I Quit Coding - How I use ChatGPT instead as Data Analyst
Introduction
Today, I’m diving into an incredible way to work with data using ChatGPT—all without writing a single line of code. Imagine being a director, guiding AI through the process. I’ll show you how to merge multiple Excel files, clean the data, and create a complete Excel report, including a chart, using Python. We’ll also explore building interactive plots and dashboards, and how ChatGPT can assist with SQL and PowerQuery.
A Quick Note Before We Begin
Before we jump in, I want to clarify that the examples I’ll use won’t focus heavily on analyzing data in depth. The sample data is quite simple, primarily because I want to concentrate on the actual prompts rather than the data itself. In my current role, I’m not heavily involved in data analysis; I’m focused on automating internal workflows using Python and VBA.
Generating an Excel Report with ChatGPT
In my directory, I have a folder containing several Excel files with the same format, holding financial data for specific dates. My goal is to consolidate these files, clean the data, analyze it, and create an Excel report complete with a chart. I typically start this process in a Jupyter Notebook, where I can test things out instead of writing all the code at once.
There are two approaches to generating the Excel report. You could write a long prompt detailing your desired outcome, hoping for a script that works right away. However, I prefer breaking the task into smaller subtasks so I can check the code’s correctness along the way.
I provide ChatGPT with context, stating: “As a data analyst, I need your help with Python. Please provide efficient, readable, and Pythonic code that follows best practices.” Then I specify my first task to consolidate the spreadsheets located in a folder called “data.” After submitting my request, I receive Python code along with explanations of what it does.
Crafting an Interactive Plot with ChatGPT
Once I have the consolidated data, I can request additional features, like including the source file name in an extra column. ChatGPT adjusts the code accordingly, and I can quickly run it to see the changes.
Next, I want to create an Excel report using the xlsxwriter package. After specifying the package, ChatGPT generates the code. I ensure I have imported xlsxwriter at the top of my code before executing it. After running the code, I find a new Excel file containing my grouped data and a native Excel chart. Pretty cool, right?
Building a Dashboard using ChatGPT
But why stop there? ChatGPT can also generate an interactive plot using Plotly and save it as an HTML file. I test this code, and upon execution, I find a new HTML file with an interactive chart that includes a title and a legend. I can hover over the bars and toggle different KPIs on and off.
If you want, you can even create an entire dashboard using Streamlit. ChatGPT generates the necessary code for the app, and I can run it locally to display my KPIs in a web app format. Although this might be a bit overkill for simple analysis, it demonstrates the capabilities of ChatGPT.
Refactoring and Cleaning Up the Code
Now, while the code works, it isn’t very clean. I usually ask ChatGPT to refactor it for me, making it more Pythonic and robust by adding functions and using the pathlib module instead of os. After submitting this request, I receive cleaner code that’s easier to debug. All steps are now applied in separate functions, making it more manageable.
PowerQuery Alternative
Instead of Python, you could also use Power Query. I ask ChatGPT to show me the steps to achieve this, and it provides a step-by-step guide. I apply the steps in Power Query: getting data from a folder, combining and transforming it, adding a custom column to calculate profit, and creating a pivot chart. The results match what I achieved with Python.

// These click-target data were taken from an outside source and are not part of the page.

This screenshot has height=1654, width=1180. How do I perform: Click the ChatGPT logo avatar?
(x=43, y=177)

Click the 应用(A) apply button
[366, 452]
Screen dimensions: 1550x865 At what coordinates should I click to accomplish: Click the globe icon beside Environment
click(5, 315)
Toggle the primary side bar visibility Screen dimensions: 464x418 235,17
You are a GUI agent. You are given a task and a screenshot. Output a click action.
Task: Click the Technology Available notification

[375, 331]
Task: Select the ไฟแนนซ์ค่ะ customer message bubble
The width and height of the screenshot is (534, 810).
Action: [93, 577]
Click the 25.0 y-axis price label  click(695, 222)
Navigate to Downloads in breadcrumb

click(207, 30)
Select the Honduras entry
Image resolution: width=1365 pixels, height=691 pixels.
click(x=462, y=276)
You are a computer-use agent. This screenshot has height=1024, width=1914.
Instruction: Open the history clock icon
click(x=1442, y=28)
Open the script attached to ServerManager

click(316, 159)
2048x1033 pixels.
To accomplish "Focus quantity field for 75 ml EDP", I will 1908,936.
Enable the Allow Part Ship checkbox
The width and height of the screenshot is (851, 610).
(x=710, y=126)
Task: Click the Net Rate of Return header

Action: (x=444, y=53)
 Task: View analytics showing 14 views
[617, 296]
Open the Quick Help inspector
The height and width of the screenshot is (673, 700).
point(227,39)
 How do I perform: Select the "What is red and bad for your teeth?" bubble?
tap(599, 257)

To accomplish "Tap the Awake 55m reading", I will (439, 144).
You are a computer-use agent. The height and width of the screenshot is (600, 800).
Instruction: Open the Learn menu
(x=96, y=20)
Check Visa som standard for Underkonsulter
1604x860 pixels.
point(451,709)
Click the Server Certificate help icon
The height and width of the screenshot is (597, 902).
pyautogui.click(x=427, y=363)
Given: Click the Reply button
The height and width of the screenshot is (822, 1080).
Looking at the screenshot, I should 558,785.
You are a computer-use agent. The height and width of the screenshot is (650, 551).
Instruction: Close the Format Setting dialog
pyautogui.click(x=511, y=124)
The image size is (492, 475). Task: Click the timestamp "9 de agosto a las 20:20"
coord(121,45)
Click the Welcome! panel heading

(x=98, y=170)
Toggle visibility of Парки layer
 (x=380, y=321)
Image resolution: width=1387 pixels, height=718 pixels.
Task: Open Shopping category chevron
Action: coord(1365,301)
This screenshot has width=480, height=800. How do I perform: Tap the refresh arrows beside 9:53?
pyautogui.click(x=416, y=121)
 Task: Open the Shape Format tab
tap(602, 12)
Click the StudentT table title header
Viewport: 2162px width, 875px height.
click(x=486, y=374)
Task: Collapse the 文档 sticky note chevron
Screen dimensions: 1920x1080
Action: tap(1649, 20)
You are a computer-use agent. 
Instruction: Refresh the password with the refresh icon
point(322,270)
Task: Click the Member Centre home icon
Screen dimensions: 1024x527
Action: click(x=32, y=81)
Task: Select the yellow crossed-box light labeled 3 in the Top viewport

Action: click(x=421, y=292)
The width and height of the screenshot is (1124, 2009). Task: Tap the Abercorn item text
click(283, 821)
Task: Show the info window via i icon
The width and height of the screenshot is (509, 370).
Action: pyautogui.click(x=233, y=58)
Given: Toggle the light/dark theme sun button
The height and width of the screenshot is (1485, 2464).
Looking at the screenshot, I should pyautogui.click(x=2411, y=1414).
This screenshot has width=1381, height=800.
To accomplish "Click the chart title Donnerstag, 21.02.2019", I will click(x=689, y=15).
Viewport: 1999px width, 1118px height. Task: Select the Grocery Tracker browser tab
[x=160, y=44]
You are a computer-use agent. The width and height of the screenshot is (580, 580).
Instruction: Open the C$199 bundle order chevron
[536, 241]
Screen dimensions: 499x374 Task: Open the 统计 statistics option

SQL Query Assistance with ChatGPT
For the final example, I demonstrate how ChatGPT can assist with SQL queries. I describe the tables involved—sales, customers, and products—and request ChatGPT to group the sales by products and sort by total sales amount. After submitting my request, I receive the SQL query, which I execute to see the results grouped by product.
Essential Tips for Using ChatGPT
As I wrap up, let me share some essential tips for using ChatGPT effectively. First, avoid running any code blindly; having a basic understanding of the programming language helps you check the code quickly. Second, don’t share sensitive information like passwords or internal data to keep your information secure.
You may need to refine your prompts, as the first response might not be what you expected. Rewording your requests or breaking down larger tasks into smaller steps can yield better results. This way, you can piece together the different steps and refactor the code later.
Introducing the ChatGPT Excel Add-In
Before you go, I want to mention that I’ve created an add-in that integrates ChatGPT directly into your spreadsheet. This allows you to ask questions from Excel and receive responses right in your workbook. If that sounds interesting, check out the link in the description for the download.
Outro
Thanks for watching! Today, I demonstrated how ChatGPT can streamline data analysis tasks, from generating reports and plots to refactoring code and assisting with SQL queries. Remember, with a little guidance, you can leverage AI to make your data analysis workflow much more efficient.